I had several happy uses, and on the last attempt the LEDs flickered and it made a weird high pitched clicky noise, and smoke began rising from between the pair of inductor coils.

So I was using a 12V 10A power supply, not batteries. Somebody advised this might be too much, should I try to find a lower voltage power supply? Also I didn't solder the heater coil, I plugged it into the blue plugs. I had jiggled the coil around a little just prior to its death - maybe this was the reason?

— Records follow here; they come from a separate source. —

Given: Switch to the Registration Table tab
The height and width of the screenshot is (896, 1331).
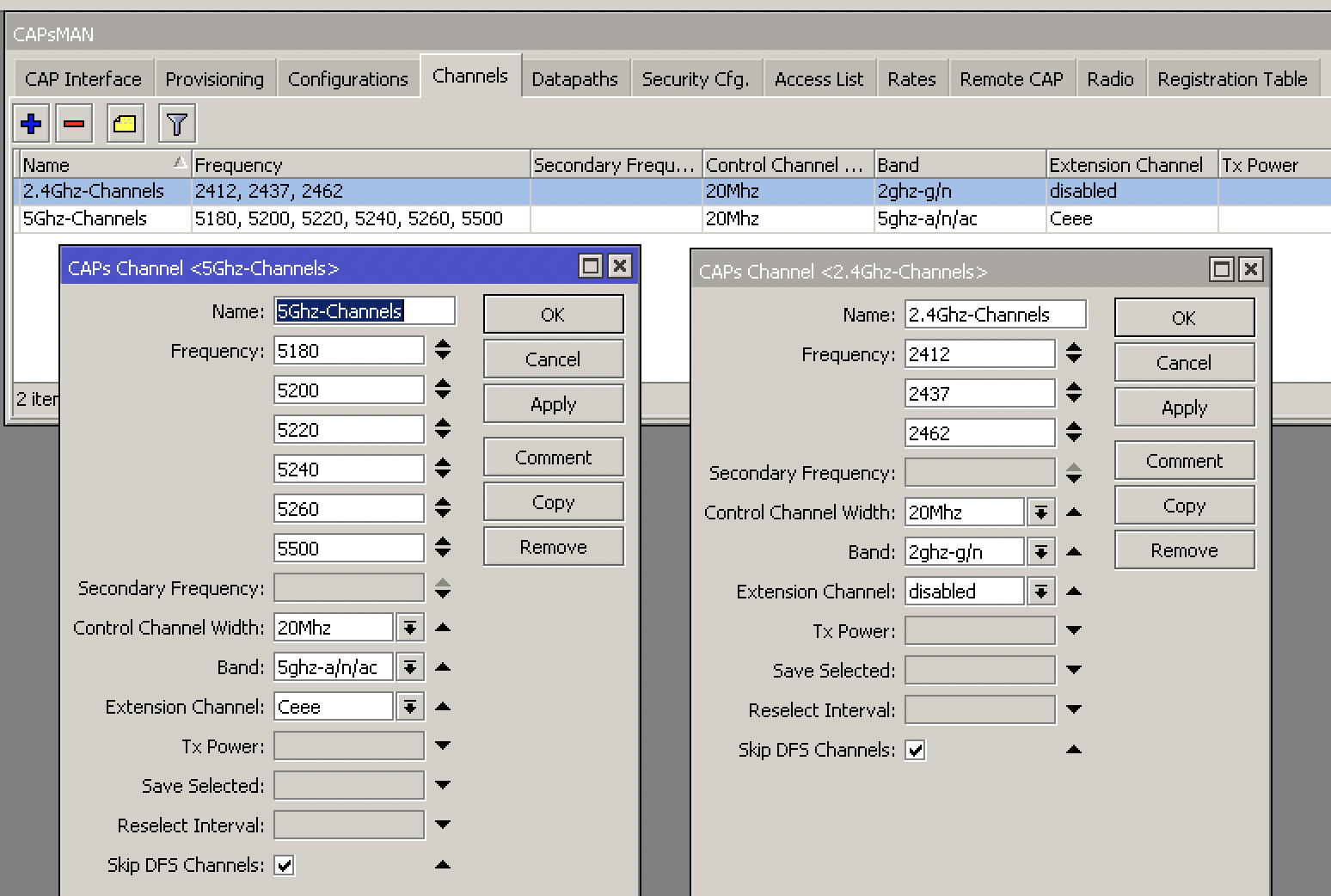Looking at the screenshot, I should (x=1233, y=78).
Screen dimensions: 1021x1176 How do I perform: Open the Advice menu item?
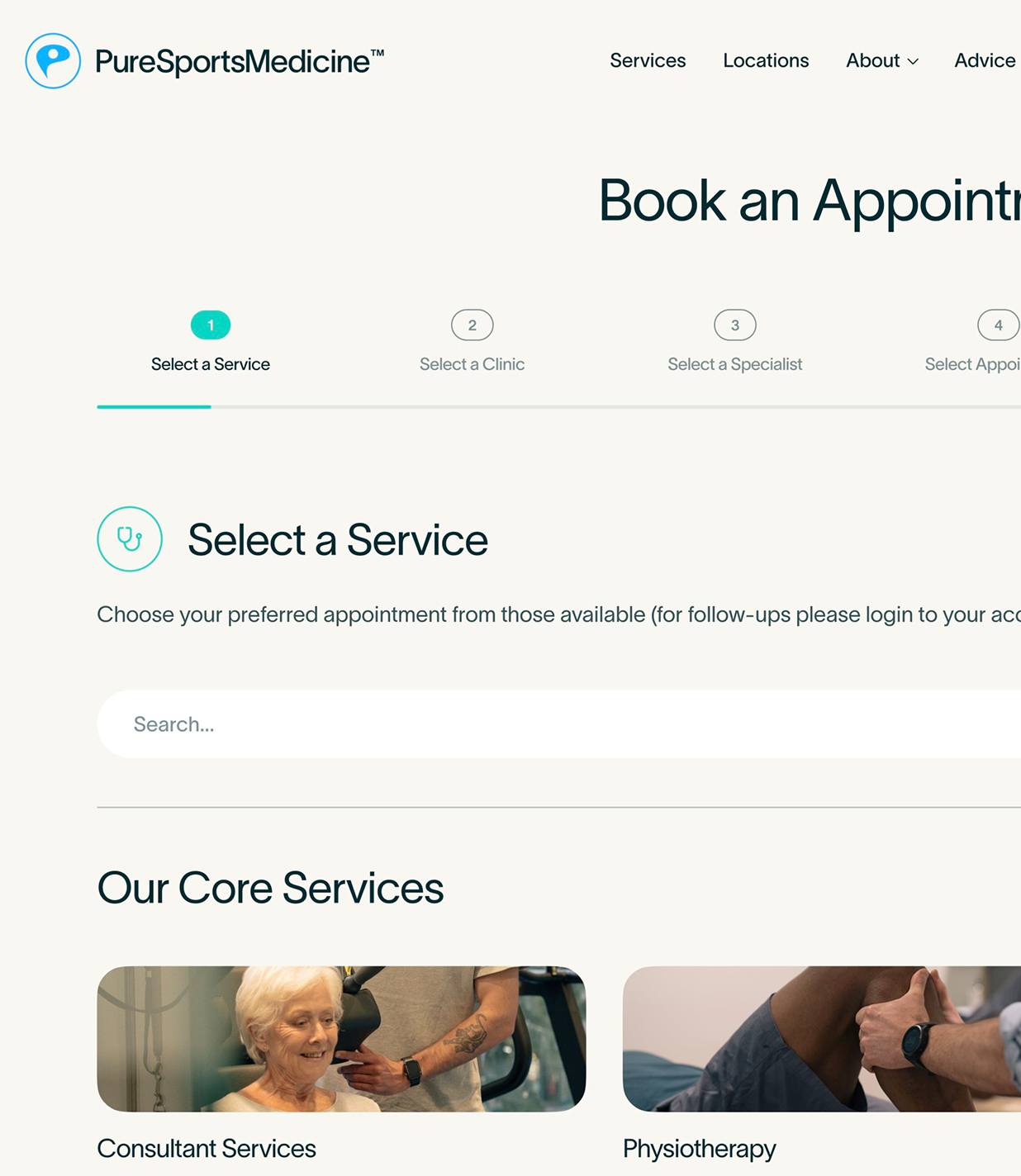pyautogui.click(x=985, y=60)
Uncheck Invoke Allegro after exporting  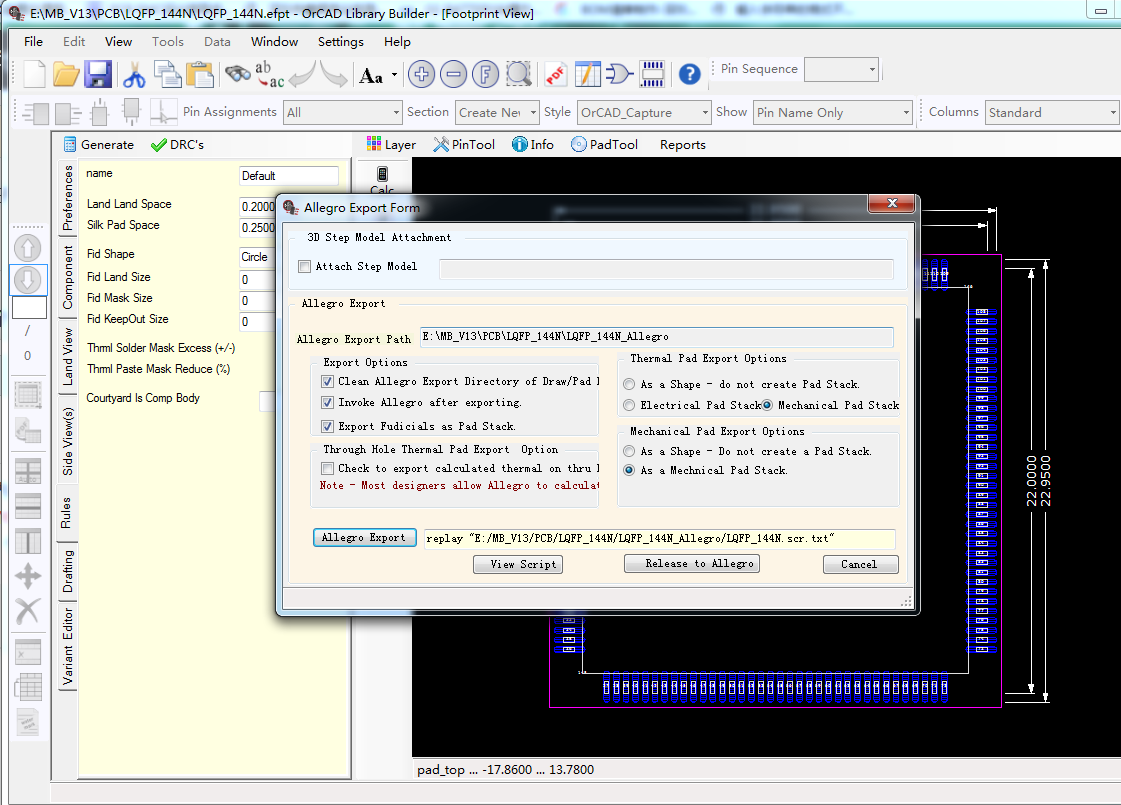tap(328, 403)
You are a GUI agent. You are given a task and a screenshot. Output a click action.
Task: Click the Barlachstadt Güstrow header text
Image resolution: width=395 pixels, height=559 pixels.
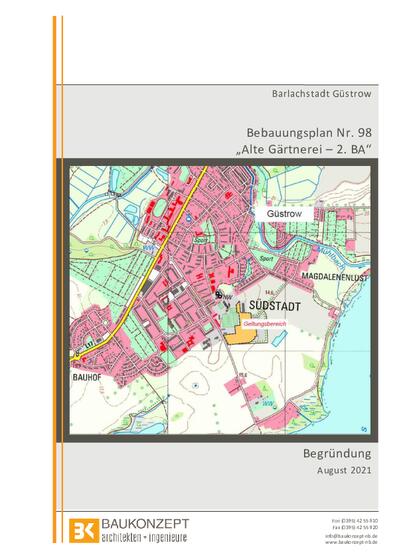click(322, 94)
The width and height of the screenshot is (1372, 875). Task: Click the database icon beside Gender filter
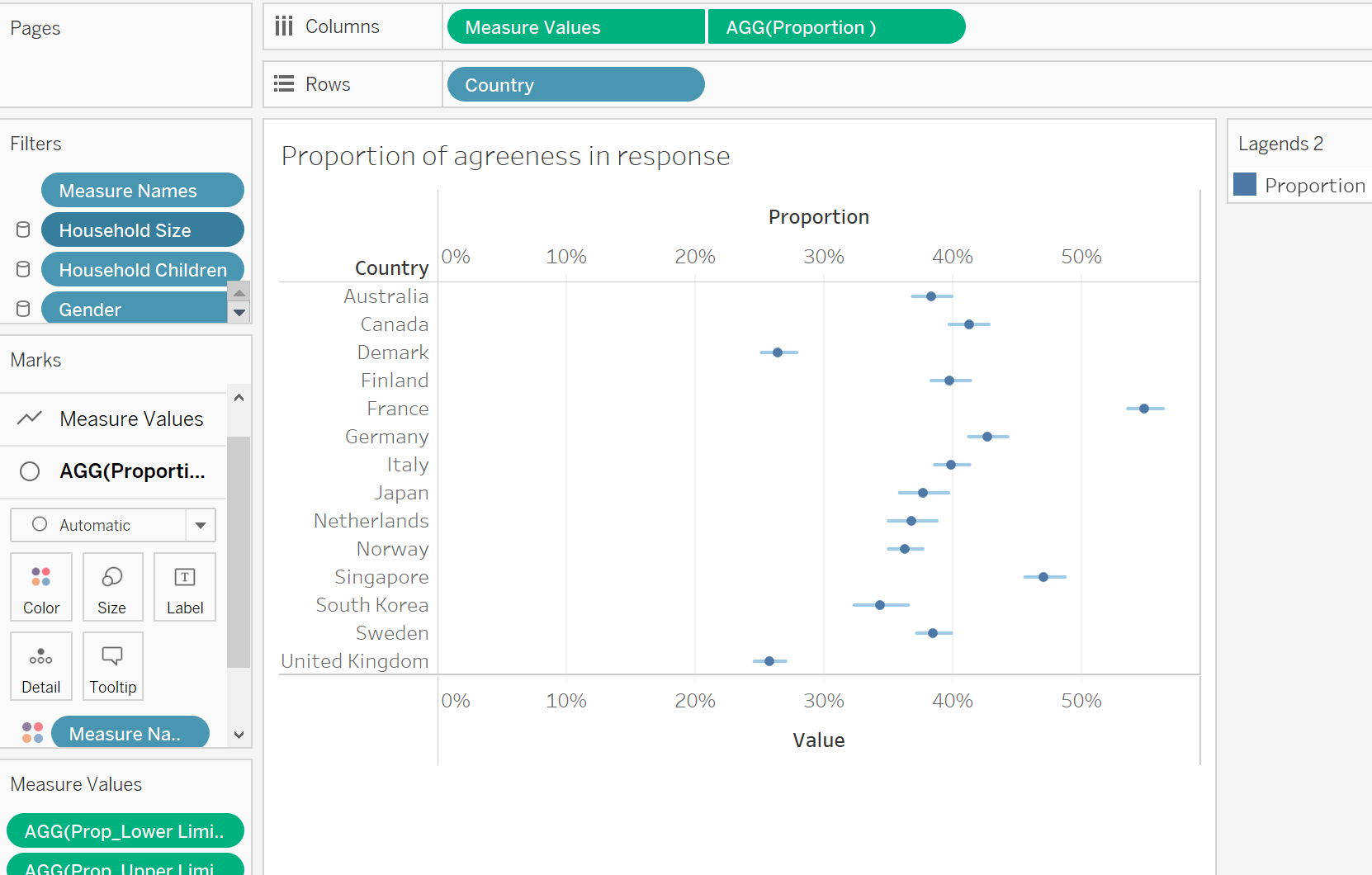23,310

I just ordered another induction heater unit to build another one. Is there anything else I can do to avoid this happening again?
 

Pipes

Addicted DIY Enthusiast
Accessory Maker
I made one of these and destroyed it within a day!!
Also I didn't solder the heater coil, I plugged it into the blue plugs. I had jiggled the coil around a little just prior to its death - maybe this was the reason?
Almost guaranteed to be the issue. The work coil connections are critical and if one opens up, even for a millisecond, the drivers will likely short. And they love to smoke when they do... :science:
 

bibblybobbly

Well-Known Member
Almost guaranteed to be the issue. The work coil connections are critical and if one opens up, even for a millisecond, the drivers will likely short. And they love to smoke when they do... :science:

I see, thanks. I have confidence that my next attempt will go smoother with your advice in mind. Thank you for that, and for trailblazing this whole field. In the few uses I had of vapcap induction heating I knew this was the way forward. You are a gentleman!
 

bibblybobbly

Well-Known Member
So I just received my replacement induction heater for the one I burned. It wasn't packed very securely and the pair of coils are bent:

yR5ck1v.jpg


How robust are they? Is this a big problem and I should send it back for a replacement? Or I should just bend them back into place and continue with my build?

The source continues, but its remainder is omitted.